A rotatividade como forma de flexibilização do emprego


 Autora: Palloma Ramos(*)

O fenômeno da rotatividade é um movimento cíclico anual de substituição de parte dos trabalhadores, ocorrendo por meio das demissões e admissões pelas unidades produtivas do país. Esse movimento de substituição é medido pela taxa de rotatividade, que expressa o "ajuste de quantidade de mão-de-obra" realizado anualmente.[1]

Standing, ao analisar o diagnóstico e prognóstico a partir de uma perspectiva histórica e geopolítica, mostra que a globalização precarizante, provocada pelo surgimento da terceira revolução industrial, do neoliberalismo e da superexploração de populações da Ásia, desmontou o que os gregos criaram no início da democracia como elemento humanizador do trabalho: o vínculo interno entre praxis e philia, que reconhecia os cidadãos como homens livremente associados nas construções da amizade cívica. A China tem impactado negativamente a desigualdade de renda global de diversas maneiras. Salários baixos tendem a aumentar as diferenças salariais ao diminuir os rendimentos globais. O país manteve seus próprios salários consideravelmente baixos. Ao mesmo tempo, onde o crescimento aumentou, a parcela dos salários na renda nacional diminuiu por 22 anos consecutivos, caindo de 57% do PIB em 1983 para somente 37% em 2005.[2]

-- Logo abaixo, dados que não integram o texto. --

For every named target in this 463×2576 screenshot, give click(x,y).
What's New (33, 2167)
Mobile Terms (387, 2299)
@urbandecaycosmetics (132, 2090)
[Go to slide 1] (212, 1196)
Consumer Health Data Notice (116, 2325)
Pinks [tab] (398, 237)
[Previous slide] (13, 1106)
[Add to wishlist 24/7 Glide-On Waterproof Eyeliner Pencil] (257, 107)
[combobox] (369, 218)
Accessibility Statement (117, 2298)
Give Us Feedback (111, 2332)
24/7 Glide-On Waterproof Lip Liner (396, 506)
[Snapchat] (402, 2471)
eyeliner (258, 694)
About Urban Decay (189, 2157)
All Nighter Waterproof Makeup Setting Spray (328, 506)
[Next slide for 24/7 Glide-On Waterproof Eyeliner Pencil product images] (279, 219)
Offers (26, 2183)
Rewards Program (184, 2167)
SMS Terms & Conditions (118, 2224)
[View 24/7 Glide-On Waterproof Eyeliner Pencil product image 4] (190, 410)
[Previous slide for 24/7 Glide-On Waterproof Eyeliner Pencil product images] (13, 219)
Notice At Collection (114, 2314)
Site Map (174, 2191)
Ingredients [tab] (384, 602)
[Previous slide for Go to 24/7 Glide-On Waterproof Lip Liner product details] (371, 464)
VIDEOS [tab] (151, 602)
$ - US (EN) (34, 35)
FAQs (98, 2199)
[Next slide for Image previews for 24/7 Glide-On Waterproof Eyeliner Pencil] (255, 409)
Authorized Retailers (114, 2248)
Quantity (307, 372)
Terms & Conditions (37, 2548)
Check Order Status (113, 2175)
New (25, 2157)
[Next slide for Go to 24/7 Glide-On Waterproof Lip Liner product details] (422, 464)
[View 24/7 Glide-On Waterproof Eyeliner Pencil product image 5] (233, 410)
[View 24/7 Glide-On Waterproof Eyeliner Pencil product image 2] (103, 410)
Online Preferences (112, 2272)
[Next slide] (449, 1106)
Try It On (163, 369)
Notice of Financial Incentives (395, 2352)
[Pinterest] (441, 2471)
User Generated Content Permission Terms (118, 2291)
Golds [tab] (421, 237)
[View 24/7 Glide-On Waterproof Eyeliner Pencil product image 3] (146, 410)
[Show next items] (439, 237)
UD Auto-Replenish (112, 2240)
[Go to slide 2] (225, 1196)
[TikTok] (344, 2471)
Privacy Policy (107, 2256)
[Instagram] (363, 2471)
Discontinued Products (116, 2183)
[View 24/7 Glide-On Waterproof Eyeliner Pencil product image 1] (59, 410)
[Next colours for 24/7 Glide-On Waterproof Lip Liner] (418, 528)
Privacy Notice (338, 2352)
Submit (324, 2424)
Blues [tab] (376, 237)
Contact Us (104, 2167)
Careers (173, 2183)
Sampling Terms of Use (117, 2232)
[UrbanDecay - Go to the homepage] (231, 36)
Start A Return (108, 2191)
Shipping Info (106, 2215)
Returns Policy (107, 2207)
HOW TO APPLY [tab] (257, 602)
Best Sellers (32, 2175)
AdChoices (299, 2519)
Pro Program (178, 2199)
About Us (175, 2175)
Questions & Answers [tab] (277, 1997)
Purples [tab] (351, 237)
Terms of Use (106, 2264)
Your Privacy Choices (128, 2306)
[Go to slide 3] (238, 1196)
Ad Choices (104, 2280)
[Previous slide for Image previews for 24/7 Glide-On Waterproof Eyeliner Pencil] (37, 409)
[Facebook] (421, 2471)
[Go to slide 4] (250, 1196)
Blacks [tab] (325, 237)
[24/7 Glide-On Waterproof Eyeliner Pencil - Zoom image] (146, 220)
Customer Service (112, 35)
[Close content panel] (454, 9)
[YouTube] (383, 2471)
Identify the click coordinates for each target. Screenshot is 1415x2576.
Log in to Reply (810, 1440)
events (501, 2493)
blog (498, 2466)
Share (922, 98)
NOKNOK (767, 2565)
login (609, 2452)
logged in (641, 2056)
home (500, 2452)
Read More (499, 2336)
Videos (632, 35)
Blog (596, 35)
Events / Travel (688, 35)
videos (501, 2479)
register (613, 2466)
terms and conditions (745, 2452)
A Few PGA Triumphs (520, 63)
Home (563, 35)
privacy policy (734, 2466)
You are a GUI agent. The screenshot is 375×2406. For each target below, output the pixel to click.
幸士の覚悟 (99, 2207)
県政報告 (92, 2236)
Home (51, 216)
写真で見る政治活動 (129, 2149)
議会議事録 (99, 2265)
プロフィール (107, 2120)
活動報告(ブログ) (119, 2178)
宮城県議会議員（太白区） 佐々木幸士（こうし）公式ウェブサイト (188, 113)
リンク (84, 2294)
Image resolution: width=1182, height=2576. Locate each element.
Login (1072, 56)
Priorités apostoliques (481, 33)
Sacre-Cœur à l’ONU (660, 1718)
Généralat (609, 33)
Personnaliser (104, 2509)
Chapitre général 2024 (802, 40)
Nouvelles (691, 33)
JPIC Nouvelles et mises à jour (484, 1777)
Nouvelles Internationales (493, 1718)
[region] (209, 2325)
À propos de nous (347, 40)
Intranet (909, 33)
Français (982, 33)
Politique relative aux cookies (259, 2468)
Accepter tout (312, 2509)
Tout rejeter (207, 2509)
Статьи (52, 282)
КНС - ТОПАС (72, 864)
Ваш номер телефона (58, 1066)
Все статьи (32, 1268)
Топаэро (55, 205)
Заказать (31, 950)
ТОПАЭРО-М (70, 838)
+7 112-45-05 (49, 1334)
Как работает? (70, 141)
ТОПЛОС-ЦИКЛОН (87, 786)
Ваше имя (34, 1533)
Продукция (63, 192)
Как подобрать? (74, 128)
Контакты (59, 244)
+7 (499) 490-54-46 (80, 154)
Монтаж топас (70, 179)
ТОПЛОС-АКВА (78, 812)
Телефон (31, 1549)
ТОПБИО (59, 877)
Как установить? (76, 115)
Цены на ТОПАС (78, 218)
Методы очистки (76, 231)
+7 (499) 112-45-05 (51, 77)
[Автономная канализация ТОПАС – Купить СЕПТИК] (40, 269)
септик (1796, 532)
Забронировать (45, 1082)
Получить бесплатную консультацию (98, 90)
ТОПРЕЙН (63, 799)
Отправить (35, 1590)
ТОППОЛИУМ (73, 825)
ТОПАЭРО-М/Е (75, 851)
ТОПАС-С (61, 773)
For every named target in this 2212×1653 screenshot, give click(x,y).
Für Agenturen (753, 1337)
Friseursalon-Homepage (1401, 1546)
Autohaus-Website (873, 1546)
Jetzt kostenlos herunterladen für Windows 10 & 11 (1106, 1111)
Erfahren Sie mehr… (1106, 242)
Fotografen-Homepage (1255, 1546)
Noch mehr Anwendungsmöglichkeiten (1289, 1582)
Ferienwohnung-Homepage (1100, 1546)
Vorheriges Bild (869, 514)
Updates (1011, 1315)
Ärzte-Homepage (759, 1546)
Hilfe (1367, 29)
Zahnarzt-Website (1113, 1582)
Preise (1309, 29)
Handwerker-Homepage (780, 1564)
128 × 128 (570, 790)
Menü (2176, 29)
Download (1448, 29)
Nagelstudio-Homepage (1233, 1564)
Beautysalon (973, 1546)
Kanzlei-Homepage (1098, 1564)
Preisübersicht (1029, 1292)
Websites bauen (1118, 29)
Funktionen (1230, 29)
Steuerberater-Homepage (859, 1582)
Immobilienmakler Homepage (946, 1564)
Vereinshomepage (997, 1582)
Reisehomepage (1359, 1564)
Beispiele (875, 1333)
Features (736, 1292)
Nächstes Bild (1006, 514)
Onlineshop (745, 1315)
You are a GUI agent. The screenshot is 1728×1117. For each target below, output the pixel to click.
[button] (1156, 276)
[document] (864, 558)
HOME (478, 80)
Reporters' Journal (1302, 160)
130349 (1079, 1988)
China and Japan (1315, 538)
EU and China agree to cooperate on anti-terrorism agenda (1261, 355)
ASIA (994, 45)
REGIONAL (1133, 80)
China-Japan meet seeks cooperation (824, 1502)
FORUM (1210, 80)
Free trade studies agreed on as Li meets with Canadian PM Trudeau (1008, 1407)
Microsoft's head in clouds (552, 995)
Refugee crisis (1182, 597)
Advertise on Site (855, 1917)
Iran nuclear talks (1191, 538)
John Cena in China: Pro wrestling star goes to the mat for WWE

Uma vez que os empregos se tornam flexíveis e instrumentais, com salários insuficientes para uma subsistência socialmente respeitável e um estilo de vida dignificador, não há “profissionalismo” que combine com o pertencimento a uma comunidade com padrões, códigos éticos e respeito mútuo entre seus membros baseados em competência e respeito a norma de comportamento consagradas. Dessa forma, a relação jurídica de emprego se torna cada vez mais precária, o que acaba favorecendo a rotatividade, dificultando a profissionalização, uma vez que não é possível aprimorar constantemente as competências ou experiência. Essas pessoas enfrentam a possibilidade de retornar a um tipo de trabalho sem perspectiva de melhora social.[3]

Em relação à rotatividade no trabalho, (STANDING, 2013, p. 59), atribui:

Quando todas as complicações da flexibilidade numérica são consideradas, o resultado evidente são vidas de trabalho inseguro para um crescente número de pessoas próximas do precariado. Todo ano, cerca de um terço dos empregados em países da O C D E deixa seu empregador por uma razão ou outra. Nos Estados Unidos, cerca de 45% das pessoas deixam seus empregos a cada ano. A imagem do emprego de longo prazo é enganosa, mesmo que uma minoria ainda tenha um terço da rotatividade de emprego é contabilizado pela abertura e fechamento de empresas.


No que diz respeito ao Brasil, a rotatividade do trabalho é uma característica histórica, que se apresenta com uma intensa movimentação de trabalhadores entre postos de trabalho. Em termos práticos, segundo o Banco Mundial[4], poucas estatísticas são tão relevantes para economistas que pesquisam o mercado de trabalho no Brasil como aquelas que tratam da rotatividade de empregos. Aproximadamente um terço da força de trabalho muda de emprego todos os anos.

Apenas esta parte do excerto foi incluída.